Print each entry word for word.

[Data supplied]

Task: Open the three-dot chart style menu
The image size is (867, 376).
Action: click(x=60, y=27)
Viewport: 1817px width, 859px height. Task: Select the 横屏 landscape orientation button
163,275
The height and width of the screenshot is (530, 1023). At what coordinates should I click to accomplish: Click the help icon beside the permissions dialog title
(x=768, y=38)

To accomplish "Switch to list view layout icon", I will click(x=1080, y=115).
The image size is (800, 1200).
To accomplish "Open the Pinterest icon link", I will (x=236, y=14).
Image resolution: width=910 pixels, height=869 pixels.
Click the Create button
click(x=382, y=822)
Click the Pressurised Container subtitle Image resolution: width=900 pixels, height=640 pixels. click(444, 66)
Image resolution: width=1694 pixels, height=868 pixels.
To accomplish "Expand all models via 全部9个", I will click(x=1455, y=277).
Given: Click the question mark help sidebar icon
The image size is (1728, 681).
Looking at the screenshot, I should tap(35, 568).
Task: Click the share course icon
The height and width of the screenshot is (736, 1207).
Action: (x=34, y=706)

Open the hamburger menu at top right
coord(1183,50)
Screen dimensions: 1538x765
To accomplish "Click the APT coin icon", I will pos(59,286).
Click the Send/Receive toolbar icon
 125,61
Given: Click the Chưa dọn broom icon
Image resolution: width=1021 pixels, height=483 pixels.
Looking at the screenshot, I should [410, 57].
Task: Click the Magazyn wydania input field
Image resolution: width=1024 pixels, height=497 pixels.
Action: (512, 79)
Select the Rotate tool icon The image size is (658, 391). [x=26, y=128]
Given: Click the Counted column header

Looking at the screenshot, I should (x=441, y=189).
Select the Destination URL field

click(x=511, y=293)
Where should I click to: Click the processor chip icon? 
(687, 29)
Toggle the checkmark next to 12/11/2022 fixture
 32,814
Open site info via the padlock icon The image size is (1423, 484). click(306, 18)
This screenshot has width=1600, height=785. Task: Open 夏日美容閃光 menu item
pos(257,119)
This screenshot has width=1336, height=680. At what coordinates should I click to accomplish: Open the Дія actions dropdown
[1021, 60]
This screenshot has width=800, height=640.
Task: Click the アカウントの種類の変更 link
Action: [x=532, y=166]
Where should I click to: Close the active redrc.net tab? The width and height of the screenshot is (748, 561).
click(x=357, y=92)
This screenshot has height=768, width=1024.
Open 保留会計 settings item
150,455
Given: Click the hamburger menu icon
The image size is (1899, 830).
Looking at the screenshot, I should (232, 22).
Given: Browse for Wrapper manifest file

[/Data supplied]

» Completed task
Task: Open the three-dot chart style menu
The image size is (867, 376).
Action: click(x=60, y=27)
Viewport: 1817px width, 859px height. Task: Select the 横屏 landscape orientation button
163,275
The height and width of the screenshot is (530, 1023). At what coordinates should I click to accomplish: Click the help icon beside the permissions dialog title
(x=768, y=38)

To accomplish "Switch to list view layout icon", I will click(x=1080, y=115).
The image size is (800, 1200).
To accomplish "Open the Pinterest icon link", I will (x=236, y=14).
Image resolution: width=910 pixels, height=869 pixels.
Click the Create button
click(x=382, y=822)
Click the Pressurised Container subtitle Image resolution: width=900 pixels, height=640 pixels. click(444, 66)
Image resolution: width=1694 pixels, height=868 pixels.
To accomplish "Expand all models via 全部9个", I will click(x=1455, y=277).
Given: Click the question mark help sidebar icon
The image size is (1728, 681).
Looking at the screenshot, I should tap(35, 568).
Task: Click the share course icon
The height and width of the screenshot is (736, 1207).
Action: (x=34, y=706)

Open the hamburger menu at top right
coord(1183,50)
Screen dimensions: 1538x765
To accomplish "Click the APT coin icon", I will pos(59,286).
Click the Send/Receive toolbar icon
 125,61
Given: Click the Chưa dọn broom icon
Image resolution: width=1021 pixels, height=483 pixels.
Looking at the screenshot, I should [410, 57].
Task: Click the Magazyn wydania input field
Image resolution: width=1024 pixels, height=497 pixels.
Action: (512, 79)
Select the Rotate tool icon The image size is (658, 391). [x=26, y=128]
Given: Click the Counted column header

Looking at the screenshot, I should (x=441, y=189).
Select the Destination URL field

click(x=511, y=293)
Where should I click to: Click the processor chip icon? 
(687, 29)
Toggle the checkmark next to 12/11/2022 fixture
 32,814
Open site info via the padlock icon The image size is (1423, 484). click(306, 18)
This screenshot has width=1600, height=785. Task: Open 夏日美容閃光 menu item
pos(257,119)
This screenshot has width=1336, height=680. At what coordinates should I click to accomplish: Open the Дія actions dropdown
[1021, 60]
This screenshot has width=800, height=640.
Task: Click the アカウントの種類の変更 link
Action: [x=532, y=166]
Where should I click to: Close the active redrc.net tab? The width and height of the screenshot is (748, 561).
click(x=357, y=92)
This screenshot has height=768, width=1024.
Open 保留会計 settings item
150,455
Given: Click the hamburger menu icon
The image size is (1899, 830).
Looking at the screenshot, I should (232, 22).
Given: Browse for Wrapper manifest file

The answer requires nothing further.